The most glaring example, however, of why I hate Hillary is the Iraq War. Hillary is always talking about what a shitshow this thing is and how she just wants to bring everyone home right away, regardless of the consequences. However, BITCH VOTED FOR THE WAR! I don't appreciate her whining about Bush "rushing to war" when her ass voted to authorize him to do so. I also don't like that she explains her actions by whining about how Bush lied about weapons of mass destruction there (we all know that), and then proposes to just bring everyone home. I am not a fan of the Iraq War AT ALL, and I think we never should have gotten ourselves into that appalling mess. However, thanks to Senator Clinton and all our other elected legislators who voted for it, we're now stuck in it. I'm not sure what the solution is or if there is one, but I know that it is NOT just saying, "See ya, Iraq" and busting the fuck out of there. Clinton helped get us into this mess, and now she's trying to get us out by just saying, "Oops, our bad. Later, dudes! See you when you're politically stable, which will be NEVER." I do not want this prostitute managing our departure from Iraq. She didn't know what the fuck she was doing when she voted yes to war, she doesn't know what the fuck she's doing now when she's opposing it, and she is being dishonest to make up for how pathetically unqualified she is at managing the entire clusterfuck. I understand that "flip-flopping" is a normal part of politics, and there will never be a politician who has been consistent on every policy. However, the war in Iraq is probably the biggest issue to flip-flop on out there, and it's clear that her position changed solely for political reasons. I don't want a Senator who votes based on her own ambitions for power rather than the good of her constituents. I didn't vote to re-elect Hillary in 2006, and I am not voting for her for president in 2008 under any circumstances. I would seriously rather elect Mitt Romney or Mike Huckabee than Hillary Clinton.

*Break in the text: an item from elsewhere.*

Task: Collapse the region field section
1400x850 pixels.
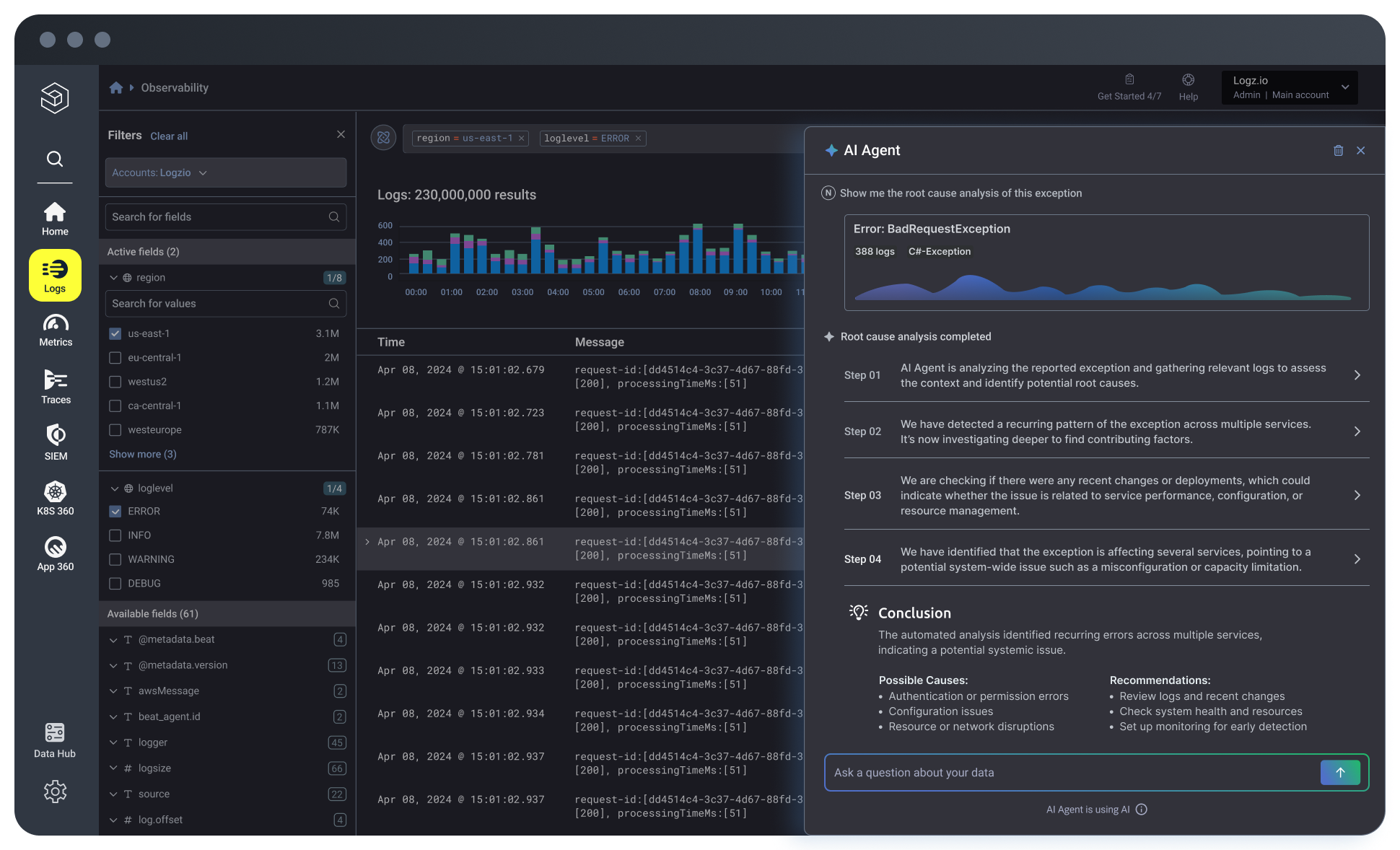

Many people have suggested that those who oppose Hillary Clinton are doing so by judging her unfairly because she's female. I've heard a lot of commentary about how men are never criticized so harshly about their looks or their clothes, and it's just another example of how sexism is still insidiously prevalent in our society. I could care less whether or not Hillary is being judged unfairly for her vile taste in pantsuits. She is a liar, and she could be the most awe-inspiring beauty in the world and I wouldn't like her. Her vagina isn't any more important to me than John McCain's penis (although I know which one of those I'd rather be face-to-face with). I judge her on her record, which is contradictory and unsettling. Casting my vote based on her gender is just as arbitrary as not casting it based on her style choices, and I don't feel that the feminist thing to do is to make an incompetent liar the head bitch in charge of America.

Besides, hooker went to Wellesley. FUCK WELLESLEY! The first president from the Seven Sisters isn't going to be one of those sluts from the other side of Assachusetts. She's going to be a Smith College graduate. Named Razzy. She's going to never lie, wear lots of low-cut tops (which double as excellent tools for diplomacy), deliver speeches replete with plenty of what Robert Sylvester Kelly would call "real talk," reinstate the Monroe Doctrine, and invade Canada. Just kidding about that last part. I'm actually going to invade Mexico. It will solve a big chunk of our immigration problem and as an added bonus, tacos and Cuervo shots for everyone! The point is, back when I was at Smith some dumb girls would wear these shirts with former alumnae Barbara Bush and Nancy Reagan on them that said, "There's got to be a better way to get a Smithie in the White House." I'll tell you what that way is. Don't vote for Hillary in 2008, and vote for Razzy in 2016 after President McCain rules America's face off for two terms! GO PIONEERS!